Subject: I have found a CD that I think you would enjoy
Finally an RVG !
Walter J. Von Ahn | Jersey City | 03/31/2008
(5 out of 5 stars)
"The third time is a charm. I was disappointed with the sound on the first CD edition of Blue and Sentimental and later picked up the Japanese import that was not much better. The sound on this new RVG edition is outstanding. Rudy Van Gelder has his critics but I doubt they could fault him on this remastering. Certainly he and Ike Quebec knew each other well as Ike was the A & R man for Blue Note and worked with Van Gelder on many recordings. I also think the carefully spaced solos of Grant Green and Quebec lend themselves especially to RVG treatment.
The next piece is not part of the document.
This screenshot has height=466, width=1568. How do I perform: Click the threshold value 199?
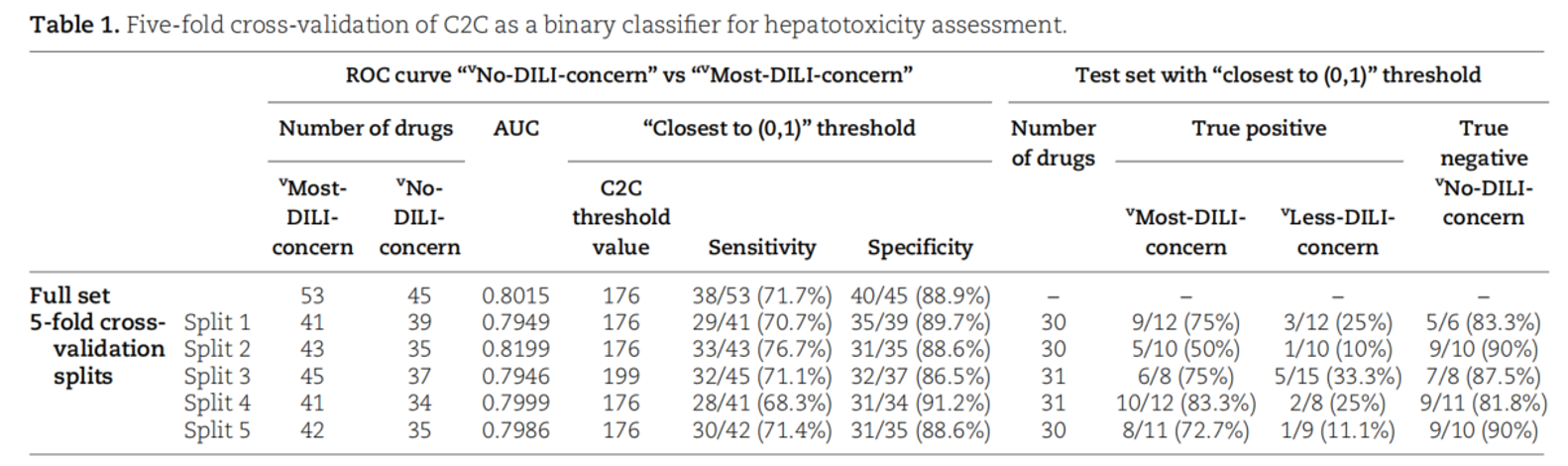pyautogui.click(x=620, y=377)
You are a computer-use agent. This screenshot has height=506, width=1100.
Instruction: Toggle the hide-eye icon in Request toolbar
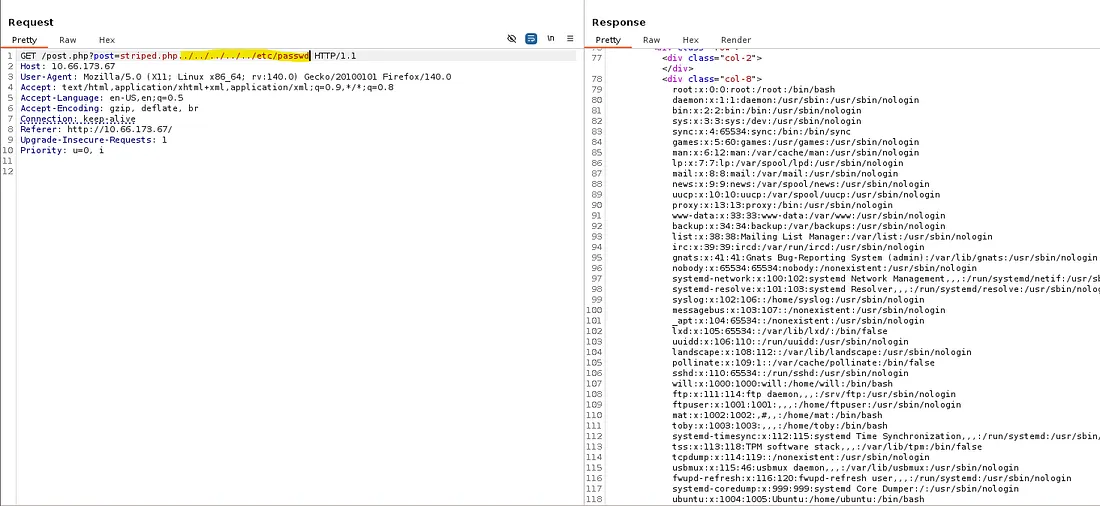pyautogui.click(x=512, y=39)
What took them so long is the question as this album is considered by many to be Quebec's best.
As usual Ike's selection of material is wonderful. There are two ballads, the title track and "Don't Take Your Love From Me" that Ike handles with such swinging ease and rich sound. It's easy to understand why Lorraine Gordon, the owner of The Village Vanguard still plays and is moved by Ike's music (and this woman, married to both Alfred Lion and Max Gordon has seen her share of greats). "Blues For Charlie" is mostly a Green vehicle and a tribute to Charlie Christian." Minor Impulse" and "Like" are up-tempo Quebec originals that highlight his command of the Blues. "That Old Black Magic" and "It's Alright With Me" are numbers that were left off the original album but sound just fine to my ears.
Finally " Count Every Star" is actually a number recorded and included on Green's " Born To Be Blue" album. I have always loved this number but used to grow impatient listening to Green's guitar work before Ike's solo. Now however I enjoy the intricate playing and Green's exquisite sound but with still a little impatience while anticipating the as near perfect and beautiful a solo as you will ever hear from any tenorman. So there you have it: a great new edition of a wonderful album by one of the best players to pick up a sax.
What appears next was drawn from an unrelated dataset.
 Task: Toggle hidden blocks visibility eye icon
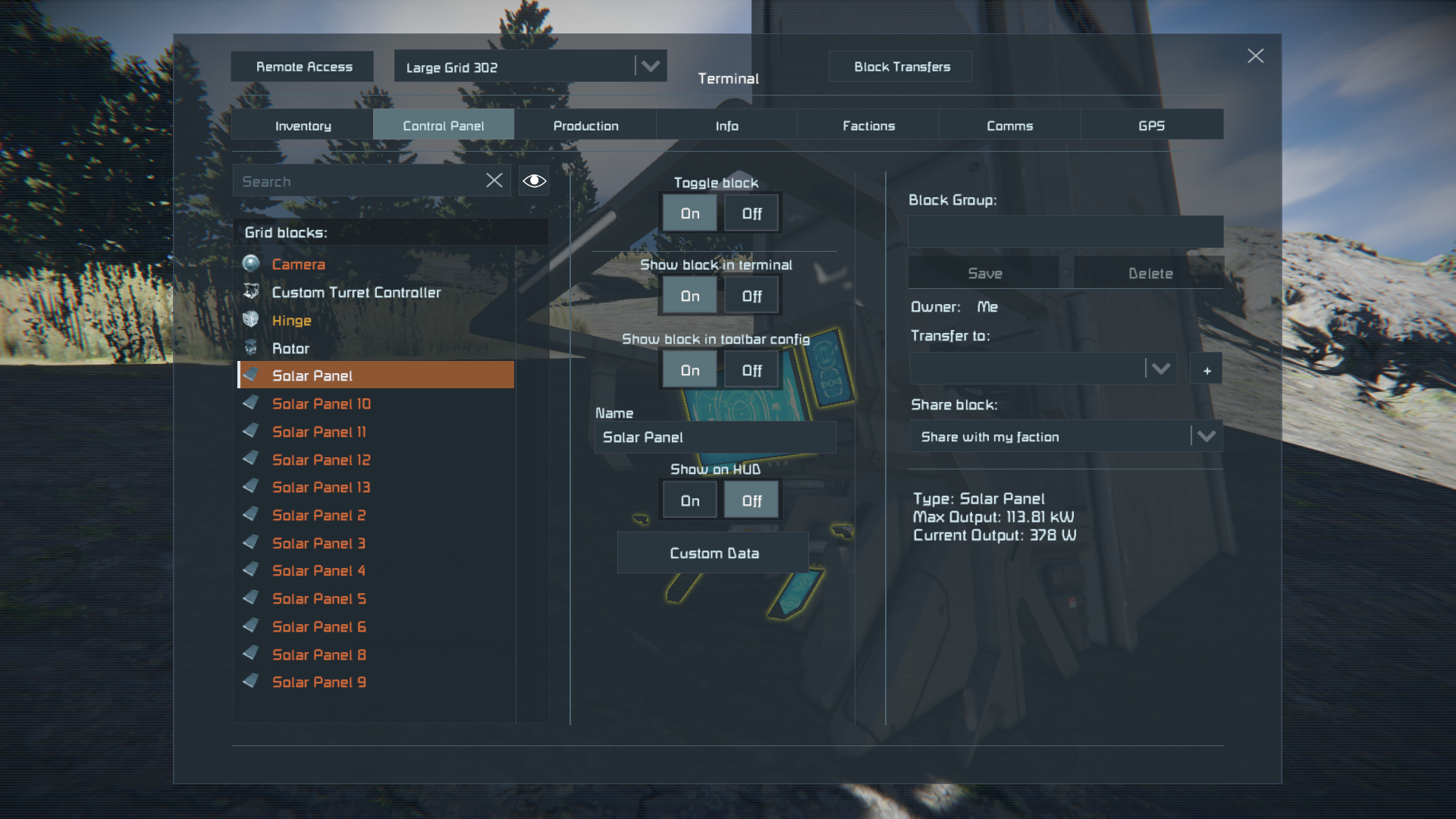(x=535, y=180)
A little bit of Ike and a lot of Grant
J. Thomas | Out on the Lost Highway | 03/28/2008
(4 out of 5 stars)
"Ike Quebec has a unique tenor sound and style. It is definetly more gut bucket and bluesy than it is sophisticated. The first few tracks on this disc deliver that sound in spades and that is a good thing. To me the rest of the disc is more of a Grant Green outing and that is a good thing as well but to call this record an Ike Quebec record is misleading. This is a good if not great jazz session from 1961 and it is typical Blue Note with RVG at the helm and the usual suspects as leaders and side men. All RVG reissues are worth owning and this is no exception."
Wayne Dawson | New Zealand | 04/10/2008
(5 out of 5 stars)
"This set (recorded in 1960) is a mixture of blues soaked ballads and up tempo movers that has the interesting instrumental line up of tenor sax, electric guitar, bass and drums. Out of this sense of space Quebec projects a dark and haunting emotional grandeur that remains buttressed by the integrity of his phrasing and will continue to remain fresh in its convictions throughout future generations.
Blue and Sentimental isn't just one of Quebec's finest albums (alongside Heavy Soul); it's one of Grant Greens finest also. The sparse instrumentation coupled with such strong soloing makes them both stand out like three dimensional sound sculptures. The remastering has only emphasised this wonderful clarity.
Much has been mentioned about the ability of rock musicians to fashion songs out of riffs but none do it better than a Jazzman. Minor Impulse, written by Quebec, is `just a riff' that tumbles into a quintessential swinger; Ike's solo is flawless, displaying all the famous hallmarks of his style and is picked up beautifully by Green who contributes with his own high standard of rhythmic lyricism.
The drummer Philly Joe has also benefited from the remastering. The timbre from his snare and cymbals is more audible and Paul Chambers bass lines are typically firm and reassuring. No small wonder that these two musicians contributed so positively in making the Miles Davis band of the mid to late fifties such a success.
Another interesting feature about this line up is the exposed duet interaction between Paul Chambers (bass) and Grant Green (guitar). After Ike's solo on the title track for example, Green solos to the accompaniment of Chambers while Philly Joe almost lays out completely. The result is one of utmost compatibility between Green and Chambers.
As always, Blue Note has adorned the packaging with some great photos-Ike Quebec's Blue & Sentimental has never looked or sounded so good!